Konzerte & Party

Neues aus der Clubwelt

Tabledance

Marcus Trojan, Geschäftsführer des Weekend und Mitbetreiber der Trust-Bar in Mitte, hat die Pigalle-Bar in Neukölln übernommen. Die Bar gibt es seit den Fünfzigerjahren und wurde lange Zeit auch als Bordell betrieben. Dank historischer Überbleibsel haben Gäste hier nun die Möglichkeit, an hauseigenen Tabledancestangen im neuen und vollständig rotlichtbefreiten Kontext zu experimentieren. Das begleitende Musikprogramm ist dementsprechend flexibel und reicht von Achtziger- bis Zukunftsmusik, a-ha bis Jay-Z (Pigalle-Bar, Sander-/Ecke Friedelstraße, Neukölln).
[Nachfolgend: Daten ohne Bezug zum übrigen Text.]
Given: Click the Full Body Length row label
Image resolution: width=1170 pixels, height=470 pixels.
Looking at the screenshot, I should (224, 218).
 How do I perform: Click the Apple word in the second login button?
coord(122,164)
Abschied wurde im Fate Club gefeiert. Nach über fünf Jahren geben Dirk Matzat und Olaf Möller den Betrieb auf. Das Fate war ein kleiner Club am S-Bhf Humboldthain, in dem sich vor allem Nischenpublikum traf, wie Goa-, Psy-Trance-Fans, Bodybuilder und Gothics. Auch wenn die Neonfaden-Dekoration im Garten nicht jeden Geschmacksnerv traf, der gemischte Darkroom-Bereich im Haus galt als unumstrittenes Highlight jeder Party. Trost für die Fans, als Gastveranstalter planen Matzat und Möller weiterhin vierteljährlich Feiern auszurichten.

„Auf Wiedersehen“ hieß es auch für die Dub-Step-Reihe Impulse im M.I.K.Z. auf der Revaler Straße, denn ab sofort gastiert man im :// about blank. Zum Auftakt am 3. Februar wurde ein gewisser Prinz Kong aus Dublin gebucht – Ohrstöpsel mitbringen wurde von den Veranstaltern empfohlen (://about blank, Nähe S-Bahnhof Ostkreuz).
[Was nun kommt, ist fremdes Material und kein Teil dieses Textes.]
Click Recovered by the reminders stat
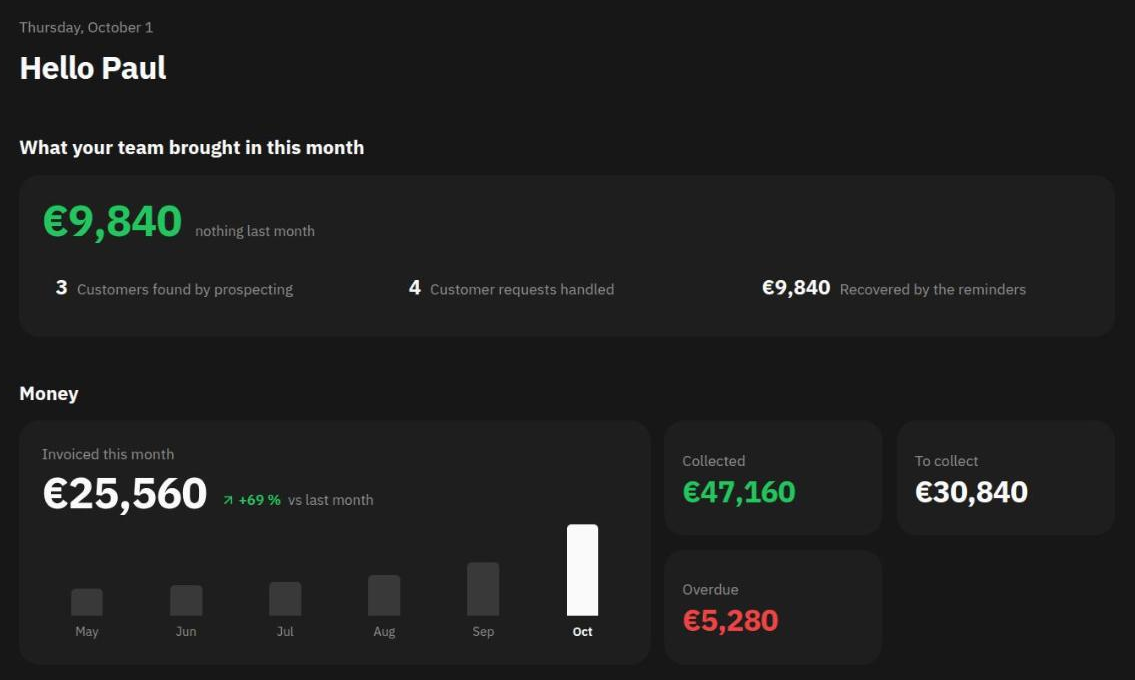Viewport: 1135px width, 680px height. point(894,288)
Die goldenen Zeiten des Picknick sind längst vergangen, meckern die einen, andere berichten von überschäumenden Partys wie die letzte zum vierjährigen Jubiläum. Wem soll man da glauben? – Vielleicht dem Hochglanzmagazin Gala? „Im Picknick wird nicht auf karierten Decken gesessen, sondern hemmungslos gefeiert!“, heißt es da im „Hot-Spots – Berlin-Special“ zur Modewoche.